Enrichment statistics can be accessed with `EnrichmentResult.enrich_stats`
or plotted with `EnrichmentResult.plot_enrich_mpl`

```python
enrichment.plot_enrich_mpl()
```

![enrichment](https://github.com/user-attachments/assets/8dfc70c5-19d5-404b-8ef7-f09fe642ebac)


### Other functionality

For other functionality, such as methylation reports conversion and BAM conversion and 
statistics please refer to the [documentation](https://shitohana.github.io/BSXplorer).


Console usage
-------------

BSXplorer can be used in a console mode for generating complex HTML-reports
([see example here](https://shitohana.github.io/BSXplorer/_static/html/metagene_intra.html)) and 
running many analysis at once or converting BAM to methylation report. For detailed
commands description and examples, please refer to 
the [documentation](https://shitohana.github.io/BSXplorer/_console.html).

What's new
-------------------------------------------------

Since publication we have released Version `1.1.0`.

### Major changes

* Added new classes for Unified reading of 
methylation reports (`UniversalReader`, `UniversalReplicatesReader`). 
Now any supported report type can be converted into another.

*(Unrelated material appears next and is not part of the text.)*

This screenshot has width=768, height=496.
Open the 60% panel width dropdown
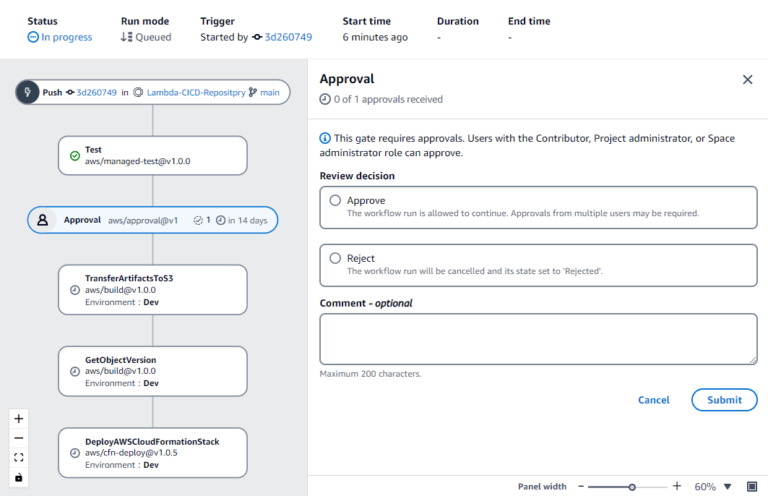727,487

* Added support for processing BAM files (`BAMReader`). 
BAM files can be either converted to methylation report 
(faster than with native methods), or methylation statistics, 
such as methylation entropy, epipolymorphism or PDR can 
be calculated.

* Added method for aligning one set of regions along another 
(e.g. DMR along genes) – `Enrichment`. Regions can not only be 
aligned, but the coverage of the metagene by DMRs can 
be visualized.

### Other improvements

* Any plot data now can be retrieved by corresponding method.
* Fixes to the plotting API.
* Fixes to `Category` report.
* Added console command for processing BAM files.